Details emerge on PPA for large Ethiopian development

Details emerge on PPA for large Ethiopian development Corbetti Caldera, Ethiopia (source: Reykjavik Geothermal)
Alexander Richter 29 Oct 2013

Details have now emerged on the pricing of a recently agreed on power purchase agreement between Reykjavik Geothermal and Ethiopian Electric Power Corp., for the development of up to 1,000 MW at the Corbetti Caldera in Ethiopia, Eastern Africa.

Details have emerged on the recently signed power purchase agreement for a large geothermal development in Ethiopia between Reykjavik Geothermal and Ethiopian Electric Power Corp. (EEPCA). Both parties have now agreed on a tariff of $0.079 per kWh for the first 500MW of the project, and $0.065 per kWh for the second phase, which accounts for the remaining 500MW.

“The purchasing agreement was signed by Mihiret Debebe, chief executive officer of EEPCO, Gudmundur Thoroddsson, CEO of RG, and Nejib Aba Biya, co-founder of RG. Also in attendance were Debretsion Gebremichael, minister of Communication & Information Technology and deputy prime minister heading the economic and finance cluster, Sinknesh Ejigu, mining minister, as well as Patricia Haslach, the newly appointed US ambassador to Ethiopia.

As part of the 25-year agreement, for a year and half, Reykjavik will generate 20MW, according to the PPA. Details will be clearly defined in the supplemental agreements to be signed within the coming three months, according to Mihiret. By 2016, the capacity is projected to be 100MW and reach 500MW by 2020, completing the first phase of the project.

The US-Icelandic company, on the other hand, is more concerned with potential delays at customs, according to Nejib. “We understand the first phase will be particularly risky,” he told Fortune. Financing for the overall project will come from equity financing, accounting for 25pc of the total, while the rest will be through debt financing, Nejib disclosed.

The American Capital Corporation (ACC) -one of the largest independent mortgage brokers in California- could provide up to 200 million dollars. “We are on the right track with them,” said Nejib.

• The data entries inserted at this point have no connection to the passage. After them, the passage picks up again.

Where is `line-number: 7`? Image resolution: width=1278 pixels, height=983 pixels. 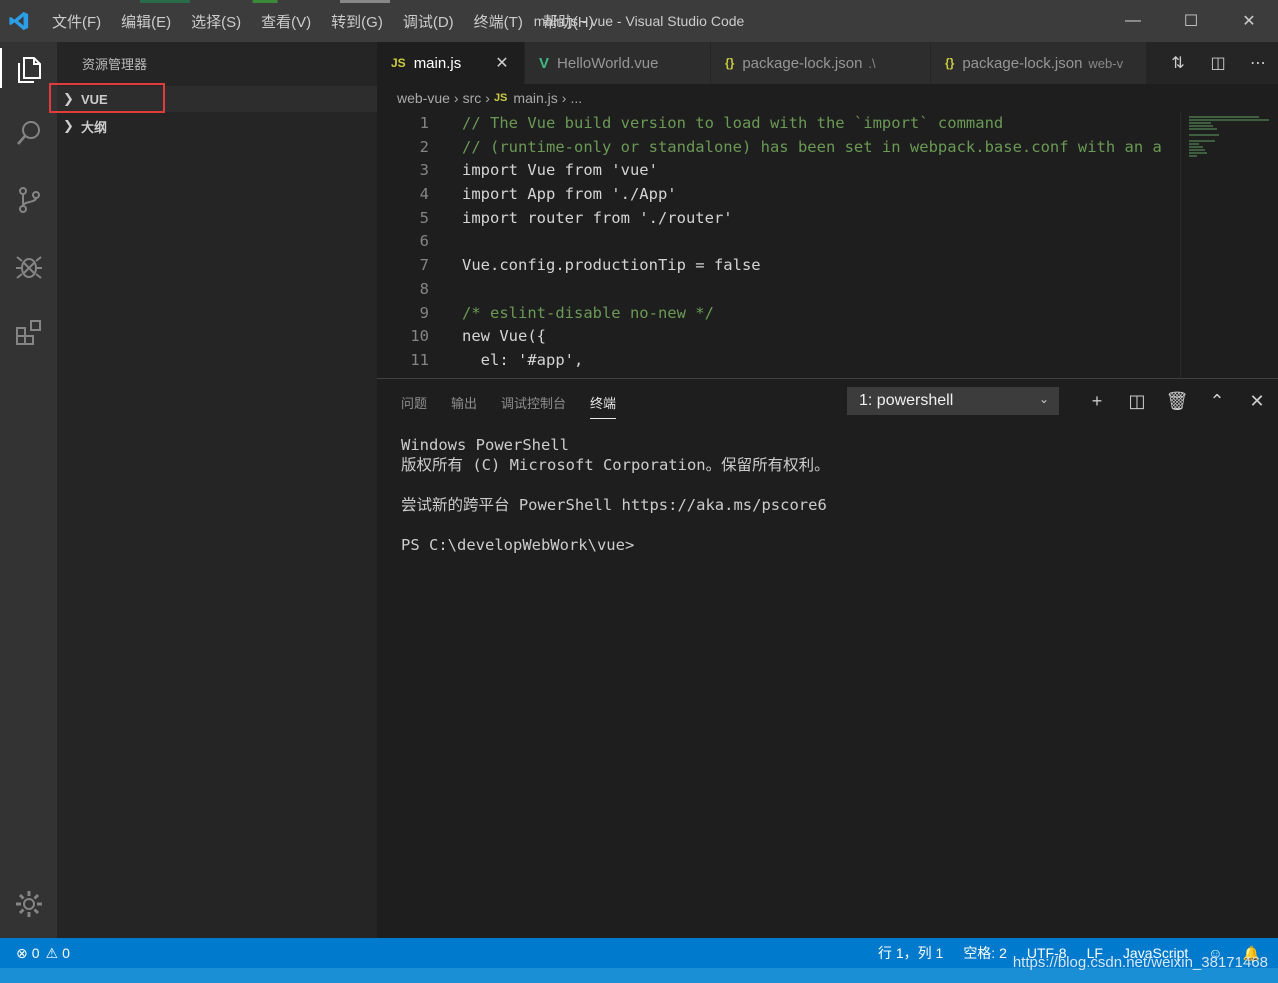
line-number: 7 is located at coordinates (424, 266).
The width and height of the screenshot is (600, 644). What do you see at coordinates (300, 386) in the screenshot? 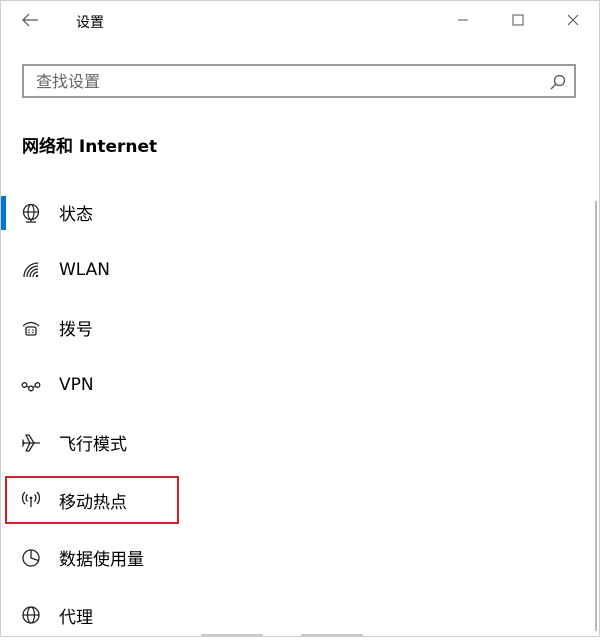
I see `nav-item-vpn: VPN` at bounding box center [300, 386].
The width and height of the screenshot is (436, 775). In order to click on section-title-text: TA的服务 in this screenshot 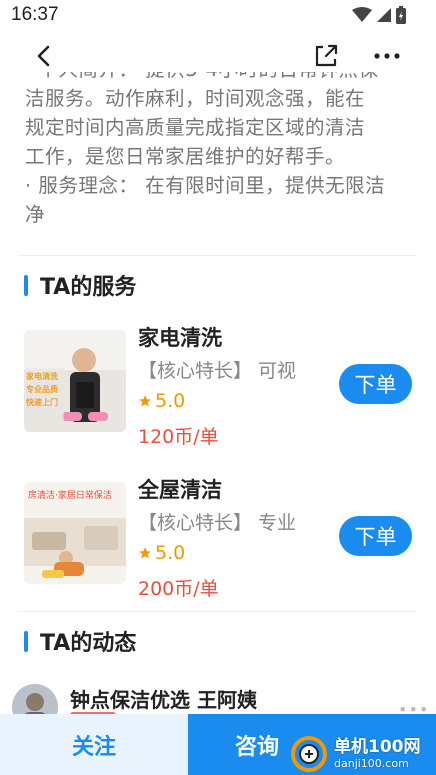, I will do `click(88, 288)`.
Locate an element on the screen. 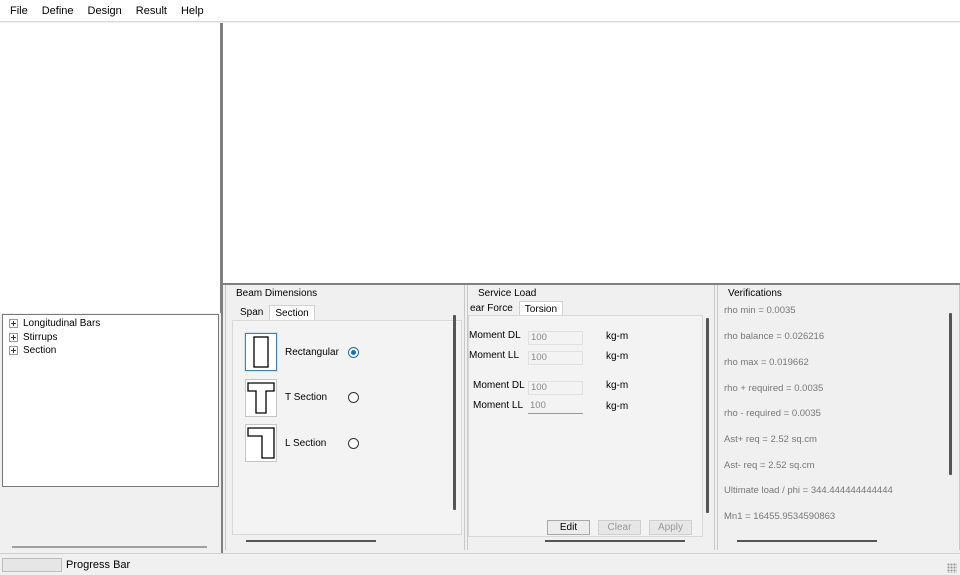 The width and height of the screenshot is (960, 575). resize-grip-icon is located at coordinates (952, 568).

The Development Bank of Canada, the Obama Power Initiative, as well as private entities in North America, have shown interest in financing the project, according to Aba Biya. The company, whose production downtime is only two weeks within a year according to Nejib, is expected to begin building the first phase by 2015, when it aims to have secured financing.

The company has secured an exploration license for an area covering about 6,500 sqkm. With steam temperature reaching up to 350 degrees Celsius, the area where Corbetti geothermal project is located has a potential of 500MW to 1,000MW, according to the company.

A directive that details tariff prices based on type of energy produced – wind, solar, hydro, geothermal – is soon to be issued and is expected to be approved, according to Mihiret. In the meantime, the current tariff was determined based on the country’s experience in selling to neighbouring Djibouti, and experiences of other countries that purchase electricity. Ethiopia, which supplies about 80pc of Djibouti’s electricity demand, sells a kWh of electricity for 0.07 dollars.